··· Source material ···
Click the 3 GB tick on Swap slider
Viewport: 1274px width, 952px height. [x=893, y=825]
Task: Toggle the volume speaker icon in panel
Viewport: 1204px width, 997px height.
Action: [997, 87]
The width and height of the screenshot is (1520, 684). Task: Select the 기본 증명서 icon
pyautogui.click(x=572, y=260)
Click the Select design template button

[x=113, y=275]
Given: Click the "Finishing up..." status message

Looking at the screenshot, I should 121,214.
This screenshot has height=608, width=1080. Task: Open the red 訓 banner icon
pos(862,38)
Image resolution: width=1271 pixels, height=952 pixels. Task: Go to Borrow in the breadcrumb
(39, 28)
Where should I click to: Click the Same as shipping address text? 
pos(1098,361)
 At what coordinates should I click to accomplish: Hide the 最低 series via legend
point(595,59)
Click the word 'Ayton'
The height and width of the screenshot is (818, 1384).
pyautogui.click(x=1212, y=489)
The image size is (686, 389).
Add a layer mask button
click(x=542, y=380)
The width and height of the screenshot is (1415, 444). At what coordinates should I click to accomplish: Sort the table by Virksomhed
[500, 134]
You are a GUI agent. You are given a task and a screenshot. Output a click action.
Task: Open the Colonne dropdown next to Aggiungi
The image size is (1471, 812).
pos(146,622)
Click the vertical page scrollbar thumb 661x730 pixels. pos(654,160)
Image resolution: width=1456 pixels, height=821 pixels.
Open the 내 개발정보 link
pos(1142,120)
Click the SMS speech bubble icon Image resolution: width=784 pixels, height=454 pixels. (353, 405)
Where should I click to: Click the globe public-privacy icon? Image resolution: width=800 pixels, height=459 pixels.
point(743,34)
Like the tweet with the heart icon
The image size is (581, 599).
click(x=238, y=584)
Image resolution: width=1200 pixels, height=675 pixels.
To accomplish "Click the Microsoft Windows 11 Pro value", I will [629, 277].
···
■ What you will do:
Nothing is to be left out; reproduce each record exactly.

■ Written solution:
Click the 3 GB tick on Swap slider
Viewport: 1274px width, 952px height. [x=893, y=825]
Task: Toggle the volume speaker icon in panel
Viewport: 1204px width, 997px height.
Action: [997, 87]
The width and height of the screenshot is (1520, 684). Task: Select the 기본 증명서 icon
pyautogui.click(x=572, y=260)
Click the Select design template button

[x=113, y=275]
Given: Click the "Finishing up..." status message

Looking at the screenshot, I should 121,214.
This screenshot has height=608, width=1080. Task: Open the red 訓 banner icon
pos(862,38)
Image resolution: width=1271 pixels, height=952 pixels. Task: Go to Borrow in the breadcrumb
(39, 28)
Where should I click to: Click the Same as shipping address text? 
pos(1098,361)
 At what coordinates should I click to accomplish: Hide the 最低 series via legend
point(595,59)
Click the word 'Ayton'
The height and width of the screenshot is (818, 1384).
pyautogui.click(x=1212, y=489)
The image size is (686, 389).
Add a layer mask button
click(x=542, y=380)
The width and height of the screenshot is (1415, 444). At what coordinates should I click to accomplish: Sort the table by Virksomhed
[500, 134]
You are a GUI agent. You are given a task and a screenshot. Output a click action.
Task: Open the Colonne dropdown next to Aggiungi
The image size is (1471, 812).
pos(146,622)
Click the vertical page scrollbar thumb 661x730 pixels. pos(654,160)
Image resolution: width=1456 pixels, height=821 pixels.
Open the 내 개발정보 link
pos(1142,120)
Click the SMS speech bubble icon Image resolution: width=784 pixels, height=454 pixels. (353, 405)
Where should I click to: Click the globe public-privacy icon? Image resolution: width=800 pixels, height=459 pixels.
point(743,34)
Like the tweet with the heart icon
The image size is (581, 599).
click(x=238, y=584)
Image resolution: width=1200 pixels, height=675 pixels.
To accomplish "Click the Microsoft Windows 11 Pro value", I will [629, 277].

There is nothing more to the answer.